_Text block_.
Use of #delay_value in synchronous processes?

JT · Oct 22, 2003

I've seen verilog code that uses #delay_value in synchronous processes
while doing the assign with a non blocking assignment:

(taken from a previous posting about grey counters)
always @(posedge clk or posedge global_async_reset)
gray_ctr <= #1 global_async_reset ? 0 :
preload_en ? preload_val :
inc_en ? gray_plus_1 :
gray_ctr;

or

always @ (posedge fpga_sysclk_b or negedge reset_l)
begin
if (!reset_l)
begin
mv_in <= `dly 'h0;
mv_datai <= `dly 'h0;
end

else
begin
mv_datai <= `dly mv_dataix;
mv_in <= `dly mv_datai;
end
end

I have never encountered problems in not using delays in sequential
processes with non blocking assignments. Why do people use delays??
I'd understand the need for the delay if blocking assignments were
used, but not for non-blocking.

Any thoughts??

David Rogoff · Oct 22, 2003

jthibeault@yahoo.com (JT) writes:

I've seen verilog code that uses #delay_value in synchronous processes
while doing the assign with a non blocking assignment:

else
begin
mv_datai <= `dly mv_dataix;
mv_in <= `dly mv_datai;
end
end

I have never encountered problems in not using delays in sequential
processes with non blocking assignments. Why do people use delays??

_Provided material_.
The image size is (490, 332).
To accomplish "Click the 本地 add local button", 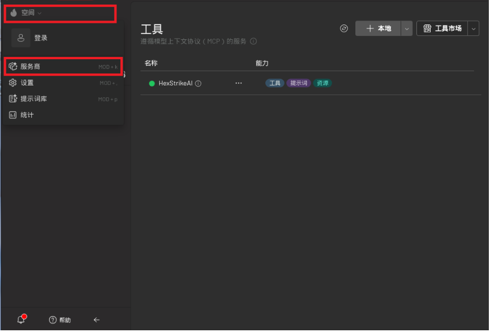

_Work required_. Reproduce word for word the part of the Verilog delay thread that opens with the words containing "always @(posedge clk" and closes with "if (!reset_l)".

_Answer to the problem_.
always @(posedge clk or posedge global_async_reset)
gray_ctr <= #1 global_async_reset ? 0 :
preload_en ? preload_val :
inc_en ? gray_plus_1 :
gray_ctr;

or

always @ (posedge fpga_sysclk_b or negedge reset_l)
begin
if (!reset_l)